### [EXCERPTED PASSAGE]
Buffet was sensational. Pinks and I got separated in the crush, but were both close to the stage. Buffet looks like a combination of Larry David and my uncle Sam. He is adorable. Lots of charm, charisma, the real deal. A personality. And great music. (Big band, 10-12 musicians). They played no technoshit, no new wave stuff, just soft rock, not-so-soft rock, some slow-dance stuff, a great mix. Buffet played guitar and sang 90% of the time. I was amazed that the audience, which was a heck of a lot younger than he, knew the words to every song (except for one from his new album) and they loved it when he introduced each song in French and English. They roared. And of course, he made special remarks when he introduced the song he wrote about Le Select, Cheeseburger in Paradise. Great night. A thrill. Even the Goldman Sachs guys on the back decks of their yachts were seen loosening their neckties and holstering their Blackberries. My guess is they were even wiggling their sockless toes in their Guccis.

Not a drop of rain fell during the concert. It wouldn't dare.

Having spent from 6-8 pm drinking at L'Oublier instead of eating, we old folk were starving when Jimmy finished at 9:30, and we were lucky enough to get a table half block down the harbor at L'entre'act where we could eat pizza, drink red wine and still listen to the back up band that played on for another hour after Jimmy ended his show.

Going home that night, of course, meant walking about a half-mile to Public--the community immediately to the north of Gustavia-- to get to where we had parked the car. The rain held off until we got home, then it poured.

Sunday. I think I recall Sunday. We had earlier made a firm date to have lunch with Lee at La Plage, and laced with Advil, the three of us did our duty. Our favorite beach bar did not disappoint. The holiday atmosphere was infectious. The two bottles of red wine and the excellent seafood didn't hurt none, either. While we did not dance on the table, as did the large group of neighboring lunch-goers, we enjoyed their floor show. I briefly chatted with one of the revelers when he sat down next to me while composing a wide-angle photo. He told me he was from Paris and had come over for the party weekend, while the others in his group lived here and "were crazy, definitely crazy." He was very jealous.

### [GIVEN ENTRIES]
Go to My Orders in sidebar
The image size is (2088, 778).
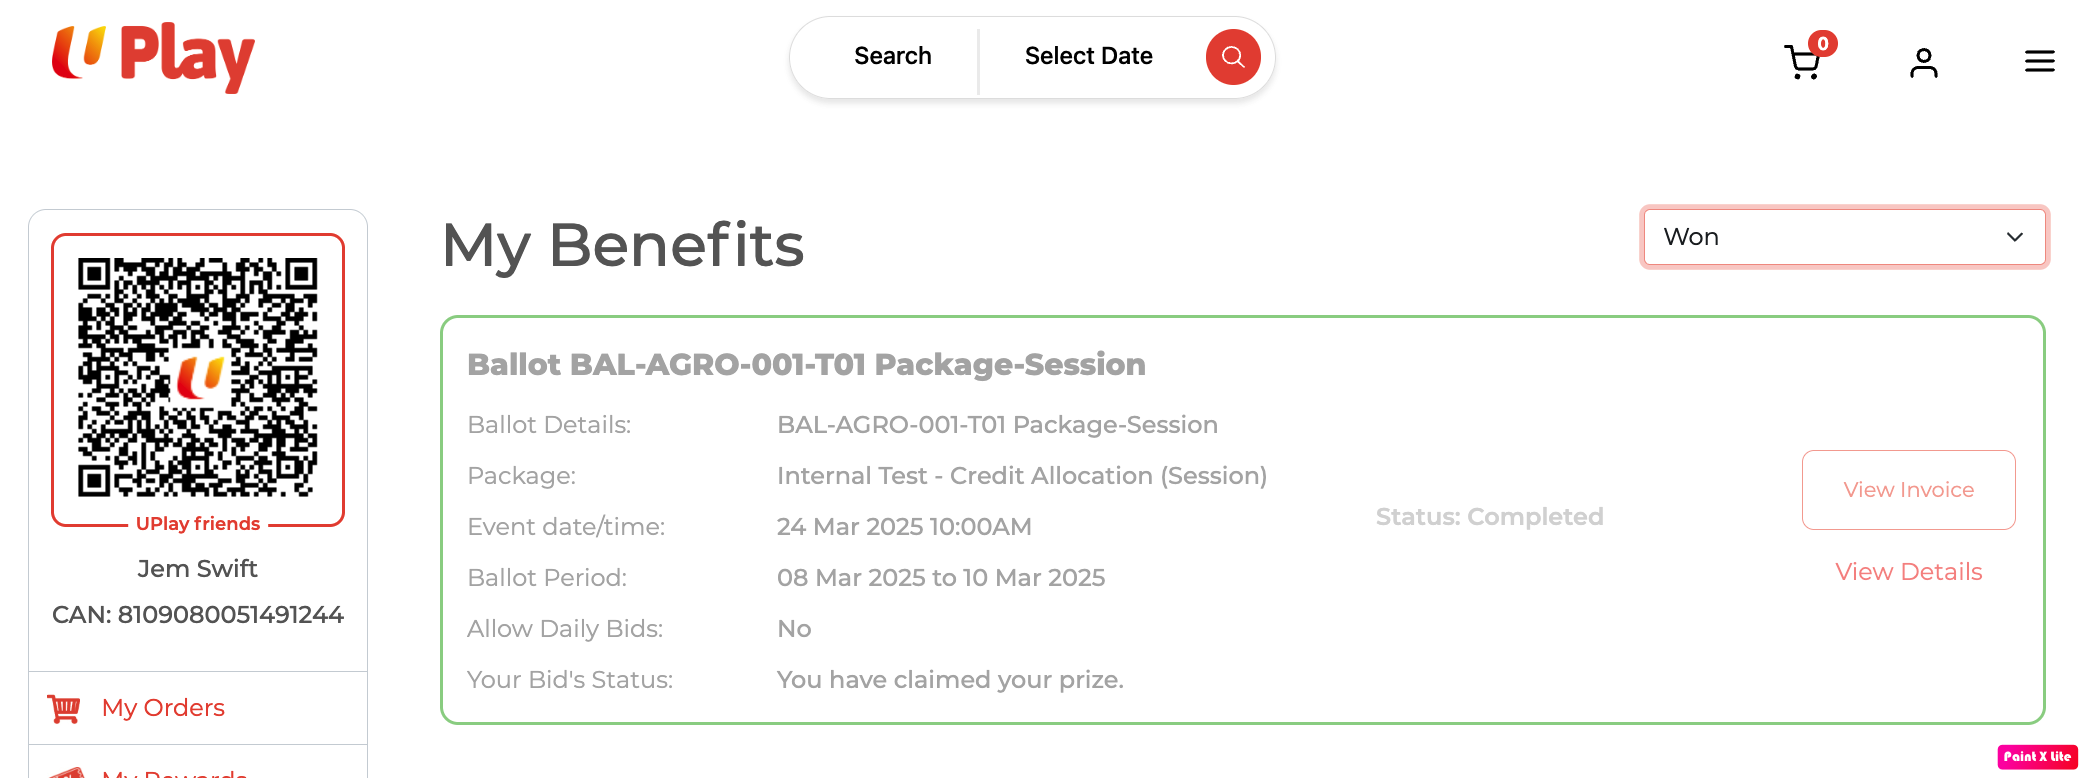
---
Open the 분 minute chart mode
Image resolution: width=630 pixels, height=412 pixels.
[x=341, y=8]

### [PROBLEMS TO SOLVE]
**A.** In the Buffet concert passage, what is the name of the song Buffet wrote about Le Select?
**B.** List every person the Buffet concert passage mentions by name.
**C.** Carry the Buffet concert passage forward from its final sentence, keeping its voice.

### [RESULTS IN ORDER]
**A.** Cheeseburger in Paradise

**B.** Buffet (also called Jimmy), Pinks, Larry David, uncle Sam, Lee

**C.**
In truth, I enjoyed the impromptu dance show even more than the fashion show put on by the stunning young lady who wandered among the tables modelling filmy beachwear from the La Plage store. (What did you expect, she would wander around naked? Well, close, but not quite. Think about it: no profit in naked. Naked is for AFTER the sale.)

Oh, yeah, on Sunday night, while the Giants were pissing away their lead in the fourth quarter, we were thankfully diverted by a great fireworks display mostly visible from our deck. Who does not love fireworks?

What a contrast to the Big Apple. With all the throngs, the only police in evidence were a few of the local guys directing traffic-- of which there was none, of course. No belligerent drunks, no fights, nobody ended up in the water. Huh.

Ah, the relaxing Carib.

Gotta go now. Today is a perfect St. Barths day,--breeze, warm sunshine, and happily the morning hill climb is behind me. Off to the beach. It's my job.

A bientot.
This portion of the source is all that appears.